(30 ILCS 751/15)
    Sec. 15. Eligibility.
    (a) The Department may make non-competitive economic incentive awards, including, but not limited to, grants and loans, to assist applicants that pledge to make capital investments and create new jobs in this State or retain jobs in this State.
    (b) To qualify for economic incentives under this Act, an applicant must:
        (1) be in good standing under the laws of this State
    
and the laws of all other states where the applicant was formed or is organized; and
        (2) owe no delinquent taxes to the State.
    (c) The Department may not award economic incentives to an applicant that (i) closes operations at one location in the State or reduces those operations by more than 50% and (ii) relocates substantially the same operations to another location in the State. This prohibition does not apply if (i) the applicant moves its operations from one location in the State to another location in the State for the purpose of expanding its operations in the State and (ii) the Department determines that expansion could not reasonably be accommodated within the municipality or county where the business was located prior to the relocation.
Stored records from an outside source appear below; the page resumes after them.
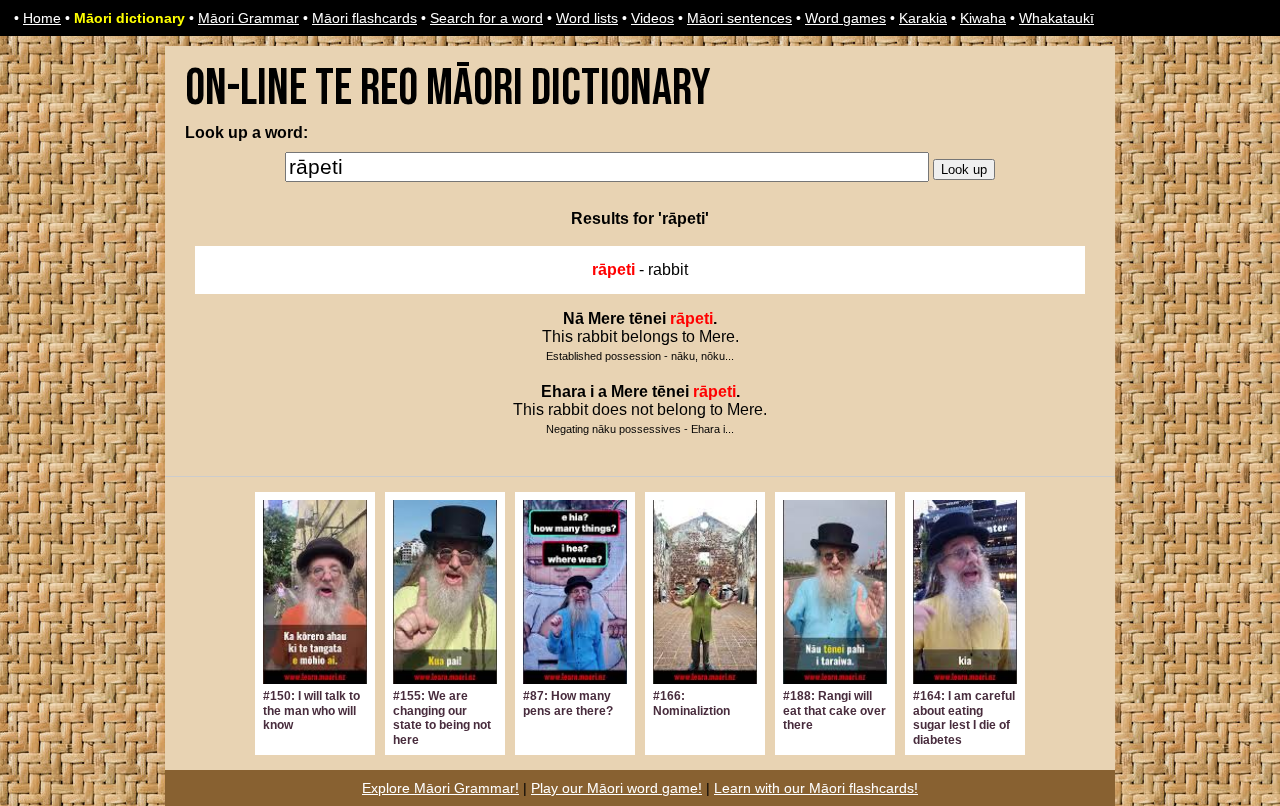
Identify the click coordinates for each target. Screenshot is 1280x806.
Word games (845, 18)
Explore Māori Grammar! (440, 788)
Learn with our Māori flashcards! (816, 788)
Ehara (563, 391)
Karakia (923, 18)
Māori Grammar (248, 18)
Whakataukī (1056, 18)
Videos (652, 18)
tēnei (647, 318)
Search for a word (486, 18)
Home (42, 18)
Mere (606, 318)
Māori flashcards (364, 18)
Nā (573, 318)
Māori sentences (739, 18)
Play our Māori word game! (616, 788)
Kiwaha (983, 18)
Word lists (587, 18)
In making its determination, the Department shall confer with the chief executive officer of the municipality or county where the business was located prior to the relocation and take into consideration any evidence offered by the municipality or county regarding its ability to accommodate expansion within the municipality or county.
    (d) Notwithstanding subsection (c), the Department shall not award economic incentives to a professional sports organization that moves its operations from one location in the State to another location in the State.
    (e) Nothing in this Act will diminish or remove diversity, equity, inclusion, or jobs goals and commitments in other State Programs related to any development project supported by this Act.